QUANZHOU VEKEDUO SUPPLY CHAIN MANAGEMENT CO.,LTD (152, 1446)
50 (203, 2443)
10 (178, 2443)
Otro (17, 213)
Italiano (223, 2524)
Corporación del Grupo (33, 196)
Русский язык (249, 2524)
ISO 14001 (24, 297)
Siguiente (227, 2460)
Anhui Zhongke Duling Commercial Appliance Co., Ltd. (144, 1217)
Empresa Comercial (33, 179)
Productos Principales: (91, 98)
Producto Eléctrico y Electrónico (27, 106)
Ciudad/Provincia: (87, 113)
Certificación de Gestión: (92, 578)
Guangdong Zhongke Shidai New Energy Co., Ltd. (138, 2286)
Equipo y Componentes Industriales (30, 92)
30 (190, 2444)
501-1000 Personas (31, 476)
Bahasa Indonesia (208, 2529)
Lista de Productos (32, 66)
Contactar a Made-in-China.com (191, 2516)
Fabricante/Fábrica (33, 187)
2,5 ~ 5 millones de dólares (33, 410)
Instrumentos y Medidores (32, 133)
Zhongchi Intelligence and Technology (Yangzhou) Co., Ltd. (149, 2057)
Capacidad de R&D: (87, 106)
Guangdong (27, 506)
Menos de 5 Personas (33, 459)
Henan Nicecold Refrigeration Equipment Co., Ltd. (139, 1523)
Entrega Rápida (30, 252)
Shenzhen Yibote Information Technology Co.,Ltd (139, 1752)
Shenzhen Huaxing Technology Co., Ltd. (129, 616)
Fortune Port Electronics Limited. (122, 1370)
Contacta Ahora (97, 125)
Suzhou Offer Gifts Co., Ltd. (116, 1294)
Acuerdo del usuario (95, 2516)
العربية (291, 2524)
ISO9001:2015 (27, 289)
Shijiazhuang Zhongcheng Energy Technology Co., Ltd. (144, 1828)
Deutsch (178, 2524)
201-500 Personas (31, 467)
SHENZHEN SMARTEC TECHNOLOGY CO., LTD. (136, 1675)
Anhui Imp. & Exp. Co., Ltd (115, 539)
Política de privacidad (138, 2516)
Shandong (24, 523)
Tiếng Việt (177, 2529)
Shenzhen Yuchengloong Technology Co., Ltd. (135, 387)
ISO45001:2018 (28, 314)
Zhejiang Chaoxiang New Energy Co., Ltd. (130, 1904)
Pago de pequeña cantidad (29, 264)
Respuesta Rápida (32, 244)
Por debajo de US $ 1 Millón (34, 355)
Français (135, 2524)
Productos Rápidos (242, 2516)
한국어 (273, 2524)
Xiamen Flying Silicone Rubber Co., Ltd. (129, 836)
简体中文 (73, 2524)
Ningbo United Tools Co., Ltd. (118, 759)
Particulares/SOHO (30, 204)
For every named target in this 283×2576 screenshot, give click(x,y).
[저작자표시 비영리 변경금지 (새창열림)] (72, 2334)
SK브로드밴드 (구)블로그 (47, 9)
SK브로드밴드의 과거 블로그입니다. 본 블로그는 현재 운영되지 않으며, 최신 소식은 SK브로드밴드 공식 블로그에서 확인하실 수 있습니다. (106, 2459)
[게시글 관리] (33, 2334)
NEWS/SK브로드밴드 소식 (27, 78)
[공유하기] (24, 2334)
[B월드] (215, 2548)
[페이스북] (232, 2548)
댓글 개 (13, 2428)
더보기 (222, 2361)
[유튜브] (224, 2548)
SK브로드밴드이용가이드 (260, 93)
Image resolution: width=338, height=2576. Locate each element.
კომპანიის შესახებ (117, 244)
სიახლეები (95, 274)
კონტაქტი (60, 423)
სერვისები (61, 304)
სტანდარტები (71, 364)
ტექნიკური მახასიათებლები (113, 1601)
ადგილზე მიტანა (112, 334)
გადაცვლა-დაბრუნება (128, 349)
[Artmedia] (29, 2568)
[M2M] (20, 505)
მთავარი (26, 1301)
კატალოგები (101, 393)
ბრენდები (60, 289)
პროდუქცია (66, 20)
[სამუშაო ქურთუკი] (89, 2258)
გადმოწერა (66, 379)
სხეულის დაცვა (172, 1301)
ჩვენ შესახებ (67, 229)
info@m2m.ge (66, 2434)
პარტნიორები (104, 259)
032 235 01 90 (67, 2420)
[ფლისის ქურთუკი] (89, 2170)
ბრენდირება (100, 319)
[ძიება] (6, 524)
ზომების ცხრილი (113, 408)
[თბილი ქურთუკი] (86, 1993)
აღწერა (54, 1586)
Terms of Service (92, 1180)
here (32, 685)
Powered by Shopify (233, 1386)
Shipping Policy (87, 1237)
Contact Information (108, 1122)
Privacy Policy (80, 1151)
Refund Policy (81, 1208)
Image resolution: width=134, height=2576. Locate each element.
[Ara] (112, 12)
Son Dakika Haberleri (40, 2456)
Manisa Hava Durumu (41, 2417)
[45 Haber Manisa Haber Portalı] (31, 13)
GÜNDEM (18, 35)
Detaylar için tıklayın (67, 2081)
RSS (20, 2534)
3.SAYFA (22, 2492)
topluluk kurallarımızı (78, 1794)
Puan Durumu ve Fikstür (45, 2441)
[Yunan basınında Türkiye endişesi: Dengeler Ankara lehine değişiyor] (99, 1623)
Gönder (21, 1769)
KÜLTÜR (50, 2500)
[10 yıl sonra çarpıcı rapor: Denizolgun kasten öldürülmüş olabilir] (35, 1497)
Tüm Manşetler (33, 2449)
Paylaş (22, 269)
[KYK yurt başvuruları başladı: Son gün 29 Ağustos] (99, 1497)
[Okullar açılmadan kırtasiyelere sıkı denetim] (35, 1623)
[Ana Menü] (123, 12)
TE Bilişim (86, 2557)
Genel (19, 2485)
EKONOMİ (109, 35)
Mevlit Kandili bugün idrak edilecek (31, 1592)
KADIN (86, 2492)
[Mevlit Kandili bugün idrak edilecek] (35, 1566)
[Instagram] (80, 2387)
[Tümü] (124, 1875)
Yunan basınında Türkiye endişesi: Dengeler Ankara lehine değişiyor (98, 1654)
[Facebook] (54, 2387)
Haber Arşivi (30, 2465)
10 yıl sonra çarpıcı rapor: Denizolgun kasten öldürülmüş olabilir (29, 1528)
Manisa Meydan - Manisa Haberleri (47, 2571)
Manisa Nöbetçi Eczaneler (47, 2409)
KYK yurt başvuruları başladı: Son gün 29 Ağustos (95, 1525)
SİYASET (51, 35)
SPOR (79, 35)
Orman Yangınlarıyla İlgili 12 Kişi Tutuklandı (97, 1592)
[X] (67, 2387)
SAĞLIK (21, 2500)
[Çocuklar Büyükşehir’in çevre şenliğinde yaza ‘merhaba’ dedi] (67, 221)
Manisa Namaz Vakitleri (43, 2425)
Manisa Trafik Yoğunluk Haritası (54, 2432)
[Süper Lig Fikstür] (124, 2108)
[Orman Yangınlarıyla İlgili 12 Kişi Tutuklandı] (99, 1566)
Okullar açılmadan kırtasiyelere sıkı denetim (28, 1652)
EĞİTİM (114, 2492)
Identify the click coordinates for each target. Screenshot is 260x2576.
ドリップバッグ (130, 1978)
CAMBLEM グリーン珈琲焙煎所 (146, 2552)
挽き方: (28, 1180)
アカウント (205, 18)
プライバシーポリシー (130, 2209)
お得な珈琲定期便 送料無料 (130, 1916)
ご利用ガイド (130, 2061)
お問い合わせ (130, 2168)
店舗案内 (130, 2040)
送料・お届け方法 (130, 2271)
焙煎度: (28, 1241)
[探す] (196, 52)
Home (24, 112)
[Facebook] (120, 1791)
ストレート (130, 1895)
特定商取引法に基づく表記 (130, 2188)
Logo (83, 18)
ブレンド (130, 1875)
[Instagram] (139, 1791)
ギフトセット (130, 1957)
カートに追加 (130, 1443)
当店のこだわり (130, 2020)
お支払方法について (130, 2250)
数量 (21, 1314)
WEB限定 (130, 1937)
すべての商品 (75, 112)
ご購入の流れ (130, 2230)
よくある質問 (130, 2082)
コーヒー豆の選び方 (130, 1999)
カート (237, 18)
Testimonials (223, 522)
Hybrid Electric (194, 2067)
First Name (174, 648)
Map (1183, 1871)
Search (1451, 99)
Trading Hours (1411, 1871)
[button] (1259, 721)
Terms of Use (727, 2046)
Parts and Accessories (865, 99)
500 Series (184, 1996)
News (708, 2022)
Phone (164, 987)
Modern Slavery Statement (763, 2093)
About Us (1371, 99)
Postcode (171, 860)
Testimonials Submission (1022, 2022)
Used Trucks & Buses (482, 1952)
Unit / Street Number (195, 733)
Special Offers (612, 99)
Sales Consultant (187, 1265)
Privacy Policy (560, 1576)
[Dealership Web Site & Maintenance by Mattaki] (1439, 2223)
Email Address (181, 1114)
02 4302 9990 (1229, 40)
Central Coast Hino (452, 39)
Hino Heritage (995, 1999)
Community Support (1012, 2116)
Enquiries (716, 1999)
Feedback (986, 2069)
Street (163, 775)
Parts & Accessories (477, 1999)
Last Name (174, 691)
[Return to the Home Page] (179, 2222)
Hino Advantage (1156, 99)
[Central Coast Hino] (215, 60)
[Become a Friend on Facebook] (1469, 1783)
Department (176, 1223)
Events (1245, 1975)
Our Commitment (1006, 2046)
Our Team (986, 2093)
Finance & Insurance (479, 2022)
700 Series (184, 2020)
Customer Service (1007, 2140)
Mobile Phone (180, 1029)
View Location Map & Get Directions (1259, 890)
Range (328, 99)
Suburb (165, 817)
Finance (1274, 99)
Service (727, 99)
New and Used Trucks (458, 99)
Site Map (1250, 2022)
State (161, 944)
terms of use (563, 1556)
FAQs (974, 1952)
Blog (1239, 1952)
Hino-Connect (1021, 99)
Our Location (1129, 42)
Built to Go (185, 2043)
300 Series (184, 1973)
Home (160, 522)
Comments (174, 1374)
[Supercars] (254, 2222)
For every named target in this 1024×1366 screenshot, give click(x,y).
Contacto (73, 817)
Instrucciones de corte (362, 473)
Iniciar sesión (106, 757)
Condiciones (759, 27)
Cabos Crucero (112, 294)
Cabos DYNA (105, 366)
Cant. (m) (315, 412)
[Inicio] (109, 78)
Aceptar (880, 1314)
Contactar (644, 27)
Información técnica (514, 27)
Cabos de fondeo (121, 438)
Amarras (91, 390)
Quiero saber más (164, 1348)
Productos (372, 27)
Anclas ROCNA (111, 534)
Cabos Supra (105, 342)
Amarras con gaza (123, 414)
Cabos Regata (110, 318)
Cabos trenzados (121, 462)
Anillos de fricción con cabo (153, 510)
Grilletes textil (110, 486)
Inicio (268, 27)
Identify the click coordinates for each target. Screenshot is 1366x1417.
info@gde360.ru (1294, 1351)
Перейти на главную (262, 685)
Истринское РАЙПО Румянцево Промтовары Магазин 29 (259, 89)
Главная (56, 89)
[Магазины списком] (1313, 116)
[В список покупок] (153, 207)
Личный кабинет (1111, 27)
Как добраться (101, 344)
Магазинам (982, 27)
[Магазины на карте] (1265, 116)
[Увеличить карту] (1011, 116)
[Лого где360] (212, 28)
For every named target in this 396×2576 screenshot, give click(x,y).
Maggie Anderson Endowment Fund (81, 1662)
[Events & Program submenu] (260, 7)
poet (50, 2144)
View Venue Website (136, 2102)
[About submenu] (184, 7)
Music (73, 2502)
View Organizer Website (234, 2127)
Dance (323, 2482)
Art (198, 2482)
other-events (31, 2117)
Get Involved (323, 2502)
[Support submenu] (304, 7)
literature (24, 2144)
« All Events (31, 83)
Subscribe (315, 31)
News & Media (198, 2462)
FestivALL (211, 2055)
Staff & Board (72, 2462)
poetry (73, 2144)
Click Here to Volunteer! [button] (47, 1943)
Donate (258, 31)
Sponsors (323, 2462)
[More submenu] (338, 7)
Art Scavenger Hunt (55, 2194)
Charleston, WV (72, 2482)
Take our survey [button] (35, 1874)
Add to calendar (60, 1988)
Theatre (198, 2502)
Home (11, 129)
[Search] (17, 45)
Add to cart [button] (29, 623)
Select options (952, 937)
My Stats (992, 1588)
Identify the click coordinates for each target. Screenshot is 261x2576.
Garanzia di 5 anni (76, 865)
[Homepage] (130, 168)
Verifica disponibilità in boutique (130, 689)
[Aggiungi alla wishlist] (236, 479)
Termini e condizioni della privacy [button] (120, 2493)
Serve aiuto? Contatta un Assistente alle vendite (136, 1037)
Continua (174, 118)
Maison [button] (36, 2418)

┄┄┄┄┄┄

▸ **EXERCISE**:
Only lines with the word "Personas" count here; copy every one from the records.

▸ **RESPONSE TO THE TASK**:
501-1000 Personas (31, 476)
Menos de 5 Personas (33, 459)
201-500 Personas (31, 467)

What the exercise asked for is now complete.